Experts on the panel suggested that although the threat appears minor at this point, it is a cause for concern.

Paul Simmonds, chief information security officer at chemical and paints manufacturer ICI in the U.K., said corporations in retailing and the grocery industry use RFID tags to speed delivery of goods so they don’t have to unpack them to identify them.

But as a maker of a premium line of house paints, ICI would be concerned if its goods were fraudulently marked down in a two-for-one sale through some form of RFID spoofing. “People can get away with theft with this,” Simmonds said.

As the session turned to the subject of government use of RFID tags in passports – which the U.S. has said it intends to implement – the panelists expressed reservations that sufficient security controls might not be in place to prevent identity theft.

“Do I want to walk around Baghdad and be identified as a Brit or American?” Simmonds said. “Someone could embed it in an interesting technology, like a land mine.”

Simmonds, a Jericho Forum member, also spoke at Black Hat on the idea of “de-perimeterization.” This alludes to a process of gradually moving away from the use of perimeter defenses – mainly firewalls – for use of security controls such as authentication and VPN, to methods that bring controls closer to actual data sources and make it easier to offer access to e-commerce partners and restrict data access.

The Jericho Forum a few months ago announced it would hold a contest inviting participants to submit papers identifying methods, technologies or concepts that satisfy the frameworks the forum laid out in its own white paper.

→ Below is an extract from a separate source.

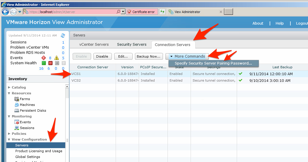This screenshot has height=162, width=308.
Task: Switch to the vCenter Servers tab
Action: coord(94,45)
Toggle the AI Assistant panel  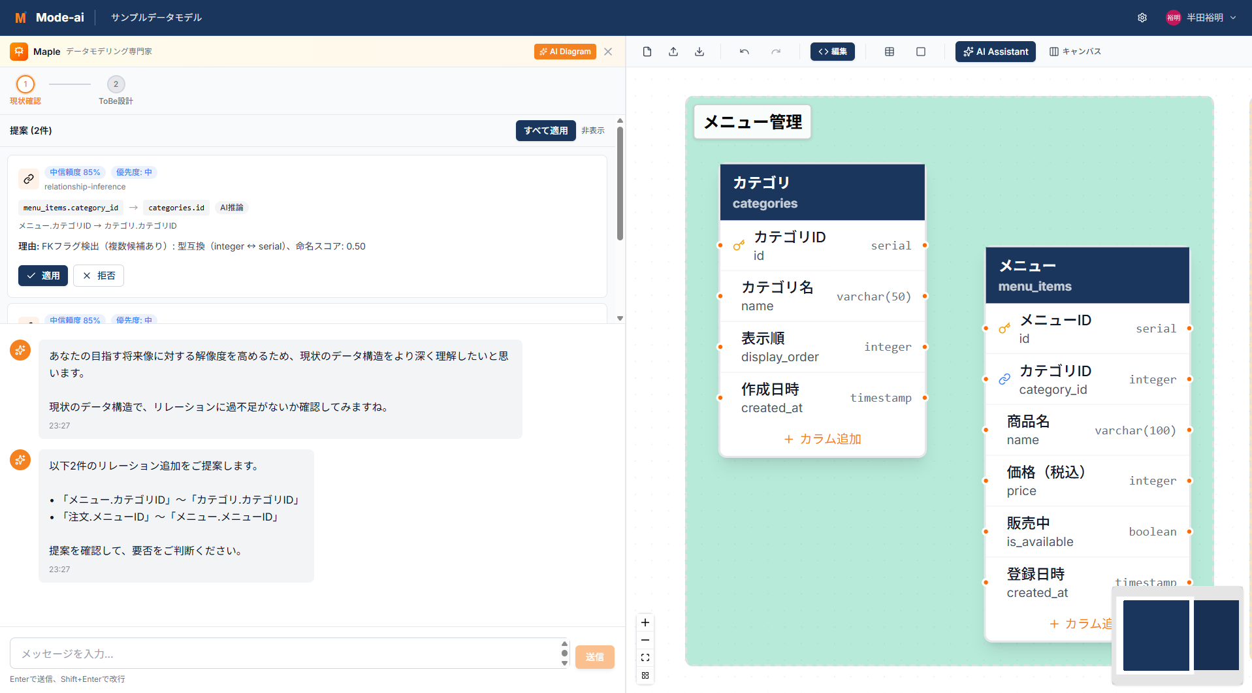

The Jericho Forum’s judges selected three finalists. The top winner was AppGate, with a paper that defines how companies that want to move to a de-perimeterized world could focus on controlled access to systems. Security vendor nCipher came in second with its own reference architecture. And a Jericho Forum member, German firm Dresdner Kleinwort Wasserstein, placed third with a discussion of innovations associated with public-key credentials that it is testing.

The papers can be read at www.jerichoforum.org.

Beyond PGP

Among other notable visions of the future heard at Black Hat was one by Zimmerman, who invented PGP encryption for commercial use while sparring with the U.S. government in the 1990s for the right of the citizenry to use strong encryption. Before a packed audience, Zimmerman, now a consultant, announced how his next big project would be applying encryption for practical use in what would be primarily computer-based VoIP phones.

“Every day I can see on my console these break-in attempts, hopefully being repelled,” Zimmerman said. VoIP phones are going to be a target, he said. “I saw e-mail needed to be protected years ago and that’s where PGP came from.”

He demonstrated an encryption-based VoIP implementation for Macintosh based on using VoIP freeware that allowed users to easily set up an encrypted call but emitted stinging static to eavesdroppers.

Zimmerman’s technology – which he says he soon wants to submit as an open standard and possibly commercialize by offering software for Macintosh and Windows – appears simple for practical use.

It relies on encryption hash technology to provide a unique three-digit identifier that each caller will receive when initiating a VoIP call. The callers simply start their conversation by sharing these identifiers with each other, which prove there’s no man-in-the-middle attack, and the rest of the conversation is encrypted.

Zimmerman also spoke about the evolution of the encryption security debate that raged back in the ’90s as the U.S. government sought extensive control over commercial cryptography. That war has largely been fought and won, he noted. “I didn’t see a clampdown on crypto after 9/11,” he said.

Ultimately, Attorney General John Ashcroft came down on the side of free use of cryptography. This led to greater liberalization in the U.S., while other countries, including France and Britain, also lessened cryptography controls.